*** DATA EXCERPTS Section Begins ***

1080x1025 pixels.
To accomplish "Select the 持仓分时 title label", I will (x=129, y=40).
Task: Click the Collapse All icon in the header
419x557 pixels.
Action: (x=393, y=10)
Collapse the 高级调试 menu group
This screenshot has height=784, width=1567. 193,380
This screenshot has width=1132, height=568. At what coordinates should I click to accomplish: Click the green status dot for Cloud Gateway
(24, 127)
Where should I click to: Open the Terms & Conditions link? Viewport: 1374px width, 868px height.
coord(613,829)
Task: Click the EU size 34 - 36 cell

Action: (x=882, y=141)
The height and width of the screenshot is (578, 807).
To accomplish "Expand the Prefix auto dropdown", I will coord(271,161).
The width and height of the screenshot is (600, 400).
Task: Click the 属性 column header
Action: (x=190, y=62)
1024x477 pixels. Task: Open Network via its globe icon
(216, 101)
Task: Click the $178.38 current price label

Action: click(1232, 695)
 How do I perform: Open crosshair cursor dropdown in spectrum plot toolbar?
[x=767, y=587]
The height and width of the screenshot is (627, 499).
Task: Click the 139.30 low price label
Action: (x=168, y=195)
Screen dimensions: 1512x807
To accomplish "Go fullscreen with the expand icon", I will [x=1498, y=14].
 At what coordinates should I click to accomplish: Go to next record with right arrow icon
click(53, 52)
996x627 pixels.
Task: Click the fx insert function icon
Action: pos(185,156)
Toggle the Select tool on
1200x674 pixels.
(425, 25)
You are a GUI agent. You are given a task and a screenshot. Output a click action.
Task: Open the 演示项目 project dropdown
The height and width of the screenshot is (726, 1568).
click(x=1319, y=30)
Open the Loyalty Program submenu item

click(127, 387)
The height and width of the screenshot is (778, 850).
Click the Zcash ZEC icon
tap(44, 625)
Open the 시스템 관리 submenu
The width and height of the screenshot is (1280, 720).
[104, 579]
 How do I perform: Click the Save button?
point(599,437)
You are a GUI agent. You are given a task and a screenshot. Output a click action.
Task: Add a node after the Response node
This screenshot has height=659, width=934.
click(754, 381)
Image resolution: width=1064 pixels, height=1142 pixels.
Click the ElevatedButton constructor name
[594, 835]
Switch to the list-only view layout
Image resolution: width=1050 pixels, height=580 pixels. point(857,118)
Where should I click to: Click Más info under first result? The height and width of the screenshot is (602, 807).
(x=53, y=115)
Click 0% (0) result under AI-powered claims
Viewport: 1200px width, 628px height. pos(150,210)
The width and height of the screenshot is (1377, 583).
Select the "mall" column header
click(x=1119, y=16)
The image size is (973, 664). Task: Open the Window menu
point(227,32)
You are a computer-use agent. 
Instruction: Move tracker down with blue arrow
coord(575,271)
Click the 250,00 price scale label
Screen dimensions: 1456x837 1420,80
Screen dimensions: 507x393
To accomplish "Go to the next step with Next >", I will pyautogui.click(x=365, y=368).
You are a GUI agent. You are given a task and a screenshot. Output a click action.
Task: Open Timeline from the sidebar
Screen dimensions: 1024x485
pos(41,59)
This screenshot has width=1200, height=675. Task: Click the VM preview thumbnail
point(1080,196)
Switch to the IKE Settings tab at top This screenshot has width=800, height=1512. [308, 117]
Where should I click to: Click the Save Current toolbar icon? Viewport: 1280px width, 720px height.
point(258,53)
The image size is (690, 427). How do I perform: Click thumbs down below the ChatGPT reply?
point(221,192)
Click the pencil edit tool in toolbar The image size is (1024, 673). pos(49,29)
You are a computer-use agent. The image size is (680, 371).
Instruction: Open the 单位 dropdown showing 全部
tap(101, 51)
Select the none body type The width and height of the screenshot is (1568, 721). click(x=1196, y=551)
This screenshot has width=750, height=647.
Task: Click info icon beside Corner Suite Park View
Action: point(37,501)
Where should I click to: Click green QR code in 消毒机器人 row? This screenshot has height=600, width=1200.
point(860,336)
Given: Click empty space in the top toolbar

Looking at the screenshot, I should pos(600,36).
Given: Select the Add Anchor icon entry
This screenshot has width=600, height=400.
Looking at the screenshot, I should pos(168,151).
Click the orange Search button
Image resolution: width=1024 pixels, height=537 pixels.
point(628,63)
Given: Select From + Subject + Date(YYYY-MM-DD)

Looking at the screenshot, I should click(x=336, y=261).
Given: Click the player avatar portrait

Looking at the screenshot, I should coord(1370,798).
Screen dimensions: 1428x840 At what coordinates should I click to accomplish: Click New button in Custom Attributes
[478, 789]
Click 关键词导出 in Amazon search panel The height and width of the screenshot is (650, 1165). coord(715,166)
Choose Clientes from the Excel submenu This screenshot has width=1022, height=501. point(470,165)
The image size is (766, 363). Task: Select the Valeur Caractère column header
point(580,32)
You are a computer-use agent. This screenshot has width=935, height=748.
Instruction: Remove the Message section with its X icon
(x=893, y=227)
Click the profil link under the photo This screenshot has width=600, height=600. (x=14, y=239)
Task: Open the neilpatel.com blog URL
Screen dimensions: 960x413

*** DATA EXCERPTS Section Ends ***

TASK PROMPT —
Could you give the records again, exactly as they appear?

EXERCISE RESPONSE —
1080x1025 pixels.
To accomplish "Select the 持仓分时 title label", I will (x=129, y=40).
Task: Click the Collapse All icon in the header
419x557 pixels.
Action: (x=393, y=10)
Collapse the 高级调试 menu group
This screenshot has height=784, width=1567. 193,380
This screenshot has width=1132, height=568. At what coordinates should I click to accomplish: Click the green status dot for Cloud Gateway
(24, 127)
Where should I click to: Open the Terms & Conditions link? Viewport: 1374px width, 868px height.
coord(613,829)
Task: Click the EU size 34 - 36 cell

Action: (x=882, y=141)
The height and width of the screenshot is (578, 807).
To accomplish "Expand the Prefix auto dropdown", I will coord(271,161).
The width and height of the screenshot is (600, 400).
Task: Click the 属性 column header
Action: (x=190, y=62)
1024x477 pixels. Task: Open Network via its globe icon
(216, 101)
Task: Click the $178.38 current price label

Action: click(1232, 695)
 How do I perform: Open crosshair cursor dropdown in spectrum plot toolbar?
[x=767, y=587]
The height and width of the screenshot is (627, 499).
Task: Click the 139.30 low price label
Action: (x=168, y=195)
Screen dimensions: 1512x807
To accomplish "Go fullscreen with the expand icon", I will [x=1498, y=14].
 At what coordinates should I click to accomplish: Go to next record with right arrow icon
click(53, 52)
996x627 pixels.
Task: Click the fx insert function icon
Action: pos(185,156)
Toggle the Select tool on
1200x674 pixels.
(425, 25)
You are a GUI agent. You are given a task and a screenshot. Output a click action.
Task: Open the 演示项目 project dropdown
The height and width of the screenshot is (726, 1568).
click(x=1319, y=30)
Open the Loyalty Program submenu item

click(127, 387)
The height and width of the screenshot is (778, 850).
Click the Zcash ZEC icon
tap(44, 625)
Open the 시스템 관리 submenu
The width and height of the screenshot is (1280, 720).
[104, 579]
 How do I perform: Click the Save button?
point(599,437)
You are a GUI agent. You are given a task and a screenshot. Output a click action.
Task: Add a node after the Response node
This screenshot has height=659, width=934.
click(754, 381)
Image resolution: width=1064 pixels, height=1142 pixels.
Click the ElevatedButton constructor name
[594, 835]
Switch to the list-only view layout
Image resolution: width=1050 pixels, height=580 pixels. point(857,118)
Where should I click to: Click Más info under first result? The height and width of the screenshot is (602, 807).
(x=53, y=115)
Click 0% (0) result under AI-powered claims
Viewport: 1200px width, 628px height. pos(150,210)
The width and height of the screenshot is (1377, 583).
Select the "mall" column header
click(x=1119, y=16)
The image size is (973, 664). Task: Open the Window menu
point(227,32)
You are a computer-use agent. 
Instruction: Move tracker down with blue arrow
coord(575,271)
Click the 250,00 price scale label
Screen dimensions: 1456x837 1420,80
Screen dimensions: 507x393
To accomplish "Go to the next step with Next >", I will pyautogui.click(x=365, y=368).
You are a GUI agent. You are given a task and a screenshot. Output a click action.
Task: Open Timeline from the sidebar
Screen dimensions: 1024x485
pos(41,59)
This screenshot has width=1200, height=675. Task: Click the VM preview thumbnail
point(1080,196)
Switch to the IKE Settings tab at top This screenshot has width=800, height=1512. [308, 117]
Where should I click to: Click the Save Current toolbar icon? Viewport: 1280px width, 720px height.
point(258,53)
The image size is (690, 427). How do I perform: Click thumbs down below the ChatGPT reply?
point(221,192)
Click the pencil edit tool in toolbar The image size is (1024, 673). pos(49,29)
You are a computer-use agent. The image size is (680, 371).
Instruction: Open the 单位 dropdown showing 全部
tap(101, 51)
Select the none body type The width and height of the screenshot is (1568, 721). click(x=1196, y=551)
This screenshot has width=750, height=647.
Task: Click info icon beside Corner Suite Park View
Action: point(37,501)
Where should I click to: Click green QR code in 消毒机器人 row? This screenshot has height=600, width=1200.
point(860,336)
Given: Click empty space in the top toolbar

Looking at the screenshot, I should pos(600,36).
Given: Select the Add Anchor icon entry
This screenshot has width=600, height=400.
Looking at the screenshot, I should pos(168,151).
Click the orange Search button
Image resolution: width=1024 pixels, height=537 pixels.
point(628,63)
Given: Select From + Subject + Date(YYYY-MM-DD)

Looking at the screenshot, I should click(x=336, y=261).
Given: Click the player avatar portrait

Looking at the screenshot, I should coord(1370,798).
Screen dimensions: 1428x840 At what coordinates should I click to accomplish: Click New button in Custom Attributes
[478, 789]
Click 关键词导出 in Amazon search panel The height and width of the screenshot is (650, 1165). coord(715,166)
Choose Clientes from the Excel submenu This screenshot has width=1022, height=501. point(470,165)
The image size is (766, 363). Task: Select the Valeur Caractère column header
point(580,32)
You are a computer-use agent. This screenshot has width=935, height=748.
Instruction: Remove the Message section with its X icon
(x=893, y=227)
Click the profil link under the photo This screenshot has width=600, height=600. (x=14, y=239)
Task: Open the neilpatel.com blog URL
Screen dimensions: 960x413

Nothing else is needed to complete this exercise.